*Input records*:
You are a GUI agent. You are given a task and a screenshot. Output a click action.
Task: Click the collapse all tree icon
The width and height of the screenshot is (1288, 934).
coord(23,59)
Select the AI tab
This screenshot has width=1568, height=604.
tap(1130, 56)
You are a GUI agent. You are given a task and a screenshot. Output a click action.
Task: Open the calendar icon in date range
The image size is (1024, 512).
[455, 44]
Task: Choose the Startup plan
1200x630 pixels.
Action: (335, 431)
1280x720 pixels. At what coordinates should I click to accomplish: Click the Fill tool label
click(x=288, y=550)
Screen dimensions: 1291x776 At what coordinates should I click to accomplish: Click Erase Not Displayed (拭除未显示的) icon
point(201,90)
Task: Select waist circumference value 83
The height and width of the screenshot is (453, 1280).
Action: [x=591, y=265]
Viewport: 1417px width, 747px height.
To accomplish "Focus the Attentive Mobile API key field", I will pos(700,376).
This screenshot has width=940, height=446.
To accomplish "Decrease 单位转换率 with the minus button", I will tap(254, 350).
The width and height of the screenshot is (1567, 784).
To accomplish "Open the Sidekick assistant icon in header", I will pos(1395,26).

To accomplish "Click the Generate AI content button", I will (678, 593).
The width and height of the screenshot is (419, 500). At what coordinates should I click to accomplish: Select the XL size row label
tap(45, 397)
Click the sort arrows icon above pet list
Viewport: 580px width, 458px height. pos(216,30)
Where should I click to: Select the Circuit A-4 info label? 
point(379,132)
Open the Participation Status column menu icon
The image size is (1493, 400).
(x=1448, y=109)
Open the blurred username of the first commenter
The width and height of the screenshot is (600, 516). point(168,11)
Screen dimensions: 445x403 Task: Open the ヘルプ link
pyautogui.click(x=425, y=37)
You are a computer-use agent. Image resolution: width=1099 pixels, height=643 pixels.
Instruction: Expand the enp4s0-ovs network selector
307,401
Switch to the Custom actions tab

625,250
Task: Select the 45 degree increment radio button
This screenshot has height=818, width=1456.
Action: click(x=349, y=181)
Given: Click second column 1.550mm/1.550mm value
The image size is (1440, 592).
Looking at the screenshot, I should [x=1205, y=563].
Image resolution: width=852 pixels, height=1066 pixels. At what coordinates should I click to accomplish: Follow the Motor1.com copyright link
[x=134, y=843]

*Required work*: Where in the records does the word "will" appear? Copy each line that holds it.

*Completed task*:
To accomplish "Focus the Attentive Mobile API key field", I will pos(700,376).
To accomplish "Decrease 单位转换率 with the minus button", I will tap(254, 350).
To accomplish "Open the Sidekick assistant icon in header", I will pos(1395,26).
To accomplish "Click the Generate AI content button", I will (678, 593).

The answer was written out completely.